Having these great results, I have encouraged other writers to do the same, knowing full well that most of them wouldn't...and then this one editor posted that that was a bad idea. News to me.

Of course, I may be one of the few authors I know who actually got a call FROM an editor at a major house in which she took great pains to tell me all the reasons she was going to pass on my submission. Why would she bother? It seems she liked my writing, but just couldn't get behind this book...and she didn't want to just send a form rejection without having some contact with me. So go figure.

They tell me that my experience is unique in publishing. Maybe so. Or maybe I had this happen because "no one told me I couldn't," so I just went ahead and acted. I've always operated on the principle that we're in this together, editors and I. We both love books, and we'd both love to see good ones come through and get to the shelves. To that end, ideally, we should communicate more, not less, and so I like to take the chance to touch base with anyone who can share valuable information with me.

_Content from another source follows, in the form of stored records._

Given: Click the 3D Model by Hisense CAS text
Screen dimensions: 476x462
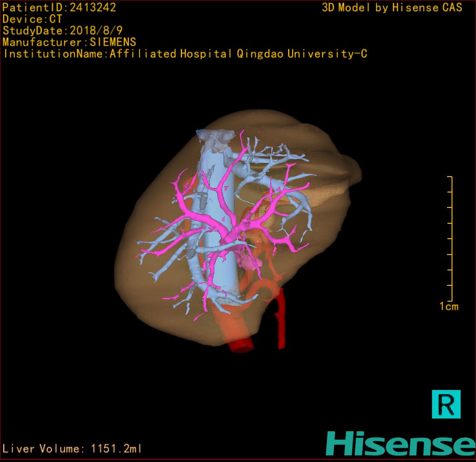Looking at the screenshot, I should click(392, 7).
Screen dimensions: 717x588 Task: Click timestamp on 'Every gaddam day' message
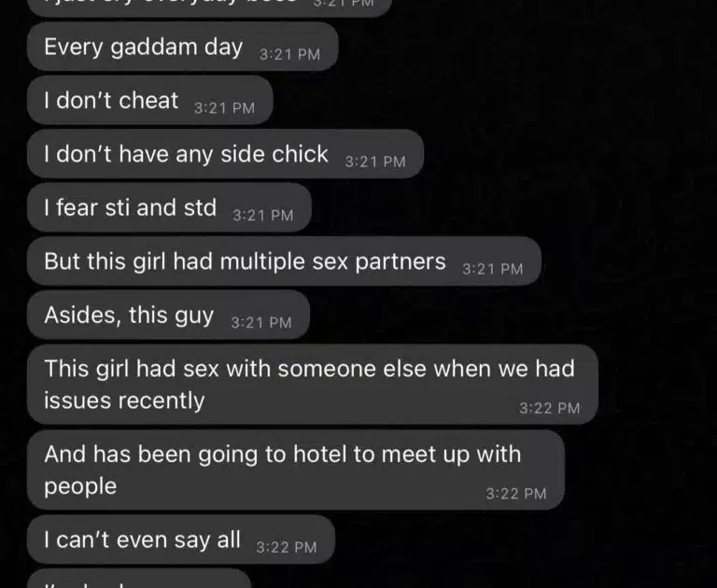[290, 54]
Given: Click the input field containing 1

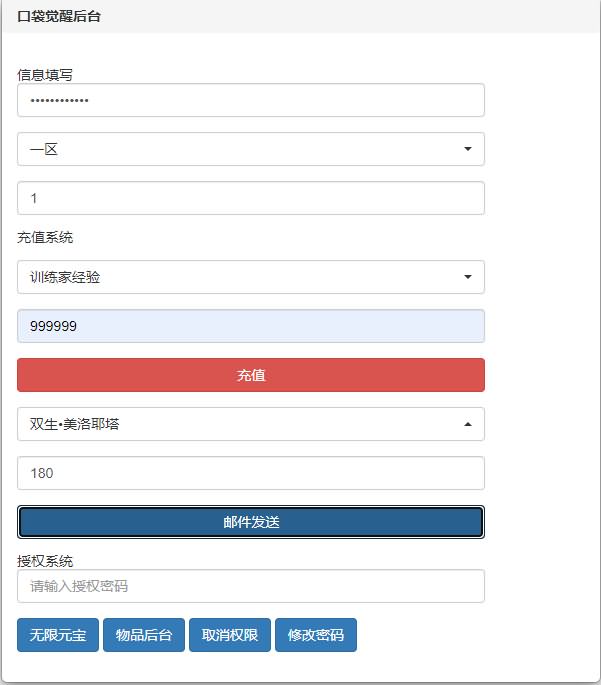Looking at the screenshot, I should coord(250,198).
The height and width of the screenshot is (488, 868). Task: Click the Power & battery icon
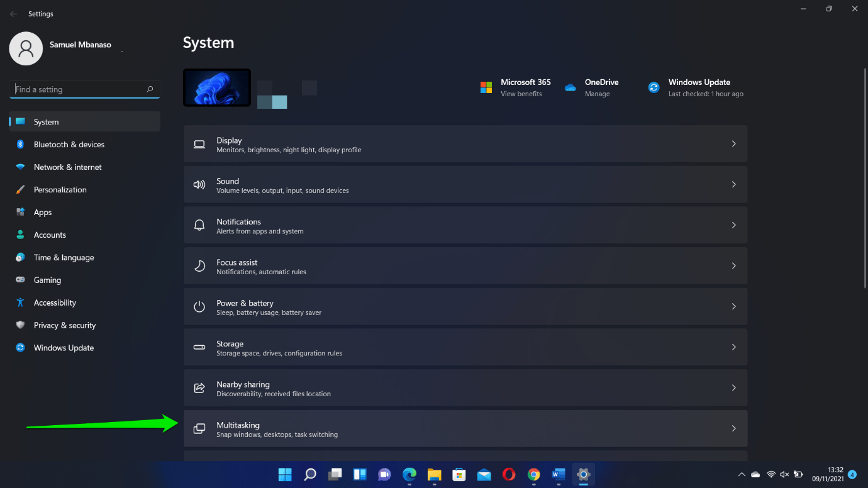199,307
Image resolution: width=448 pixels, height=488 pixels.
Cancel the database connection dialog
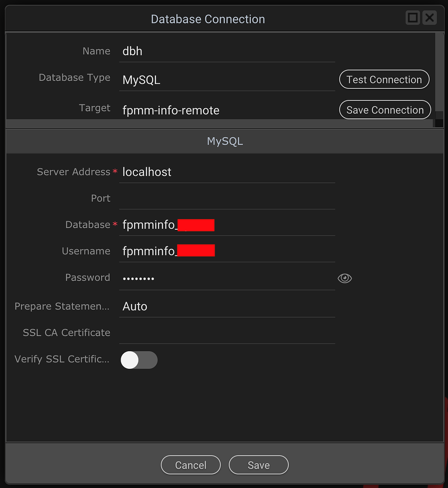point(191,465)
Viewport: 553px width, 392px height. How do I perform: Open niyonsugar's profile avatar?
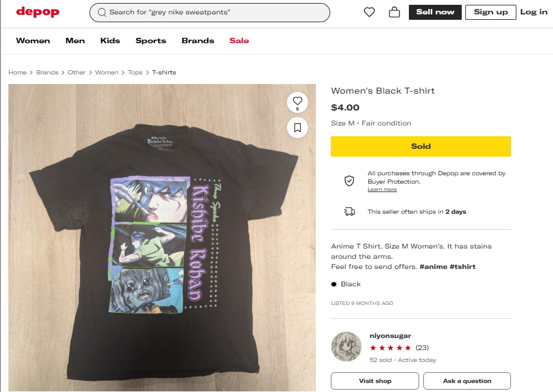pyautogui.click(x=346, y=347)
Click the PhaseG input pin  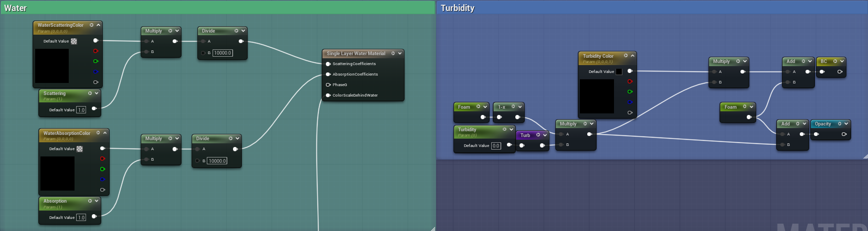click(328, 85)
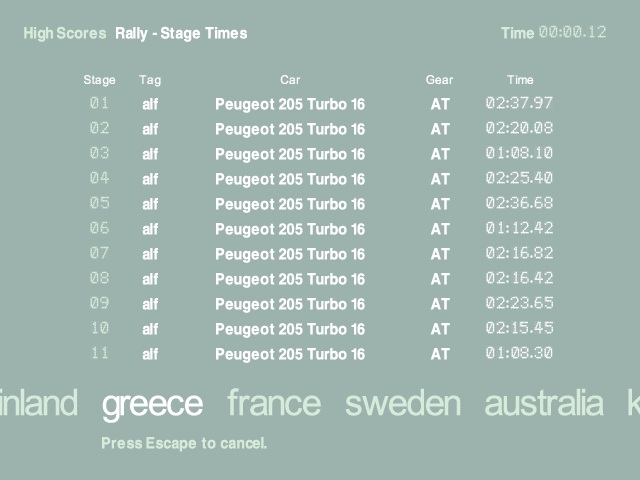Click the Press Escape to cancel text
Screen dimensions: 640x480
point(184,442)
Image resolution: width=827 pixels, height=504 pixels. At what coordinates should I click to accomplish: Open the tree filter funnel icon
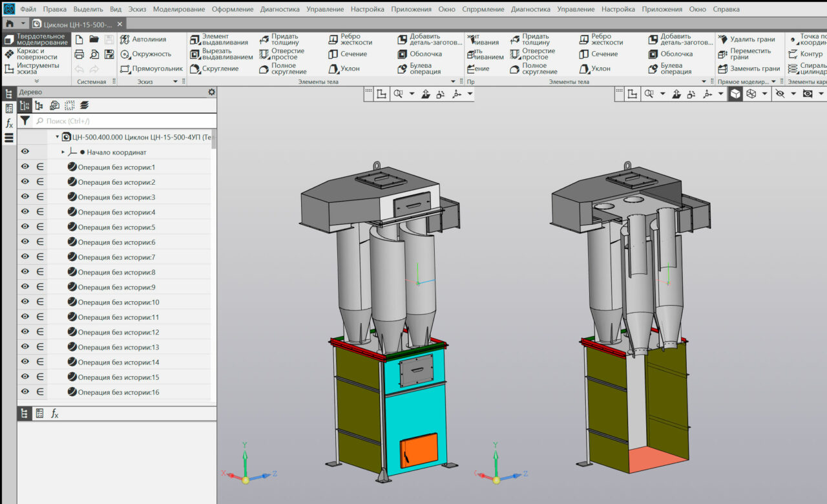tap(25, 121)
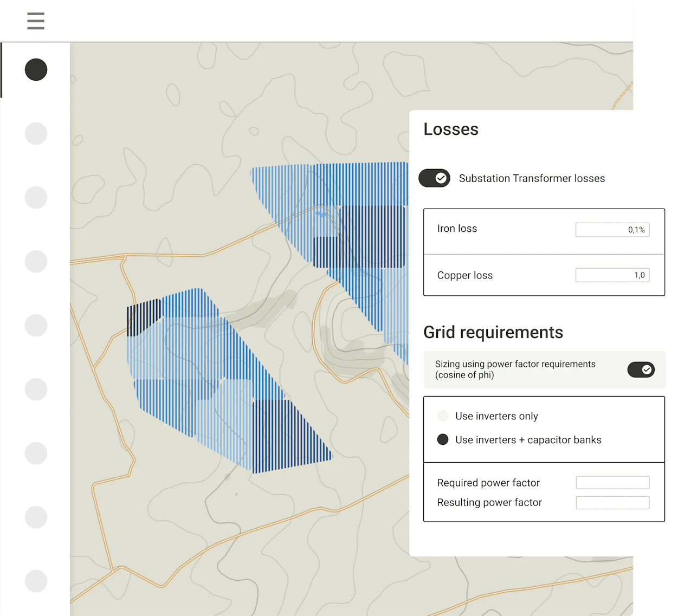Click the sixth sidebar circle icon
Screen dimensions: 678x616
click(x=36, y=390)
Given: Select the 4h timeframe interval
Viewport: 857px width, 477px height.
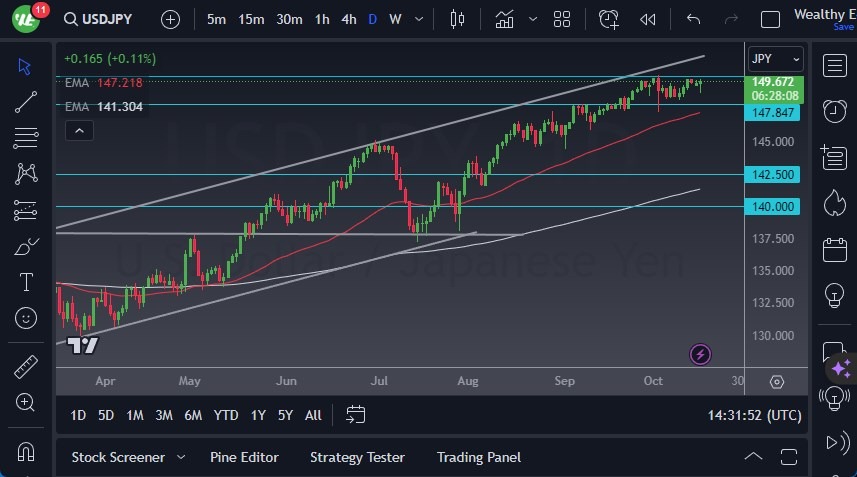Looking at the screenshot, I should click(348, 19).
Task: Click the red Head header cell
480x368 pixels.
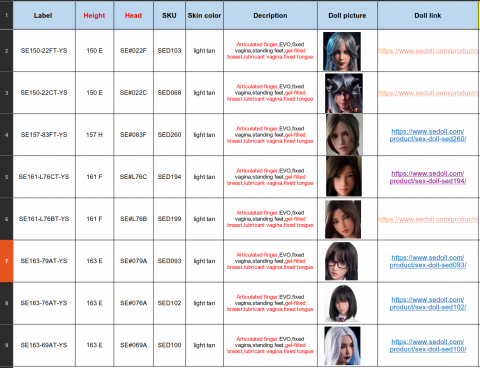Action: click(x=133, y=15)
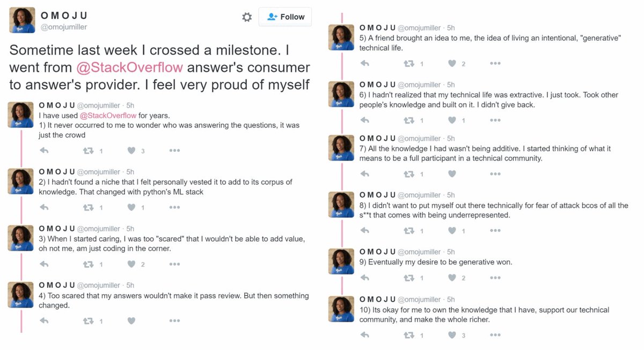Screen dimensions: 644x350
Task: Reply to tweet 10 about owning knowledge
Action: pyautogui.click(x=365, y=335)
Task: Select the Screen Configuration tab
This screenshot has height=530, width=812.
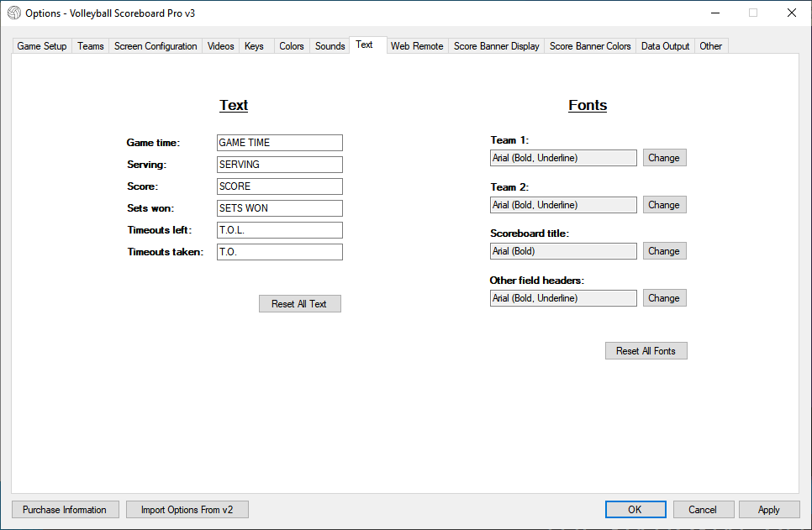Action: coord(156,46)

I don't abuse those chances. I don't consider the editor my new best friend. :-) But that "what did you like about the book" question has never gotten me any snippy answers, either; the editors I've talked with and/or corresponded with seemed honestly flattered that someone would ask them that. Maybe it's a compliment to have an author say, in effect, "I consider your positive feedback valuable information, so if you've got time to give it, I will certainly appreciate it."

Or maybe it's just a relief that the author isn't vilifying them for a rejection...whining, complaining or justifying. Coming in expecting nothing, just asking a favor. Most of us love to be able to do favors for someone, if we can...with no strings attached. Some editors respond that they simply can't help me, and that's fine, too. We're adults; a simple "No can do" constitutes an answer, and I thank them for that, too. And I have always, without fail, been invited to submit other work to those editors, so I must have acted in a way that wasn't all that obnoxious. :-)

Under these conditions, acting as I have, I find it perplexing in the extreme that any editor would consider my actions "rude." Or is my experience truly that unique?

If it is, that's kind of sad. But, like I said, go figure.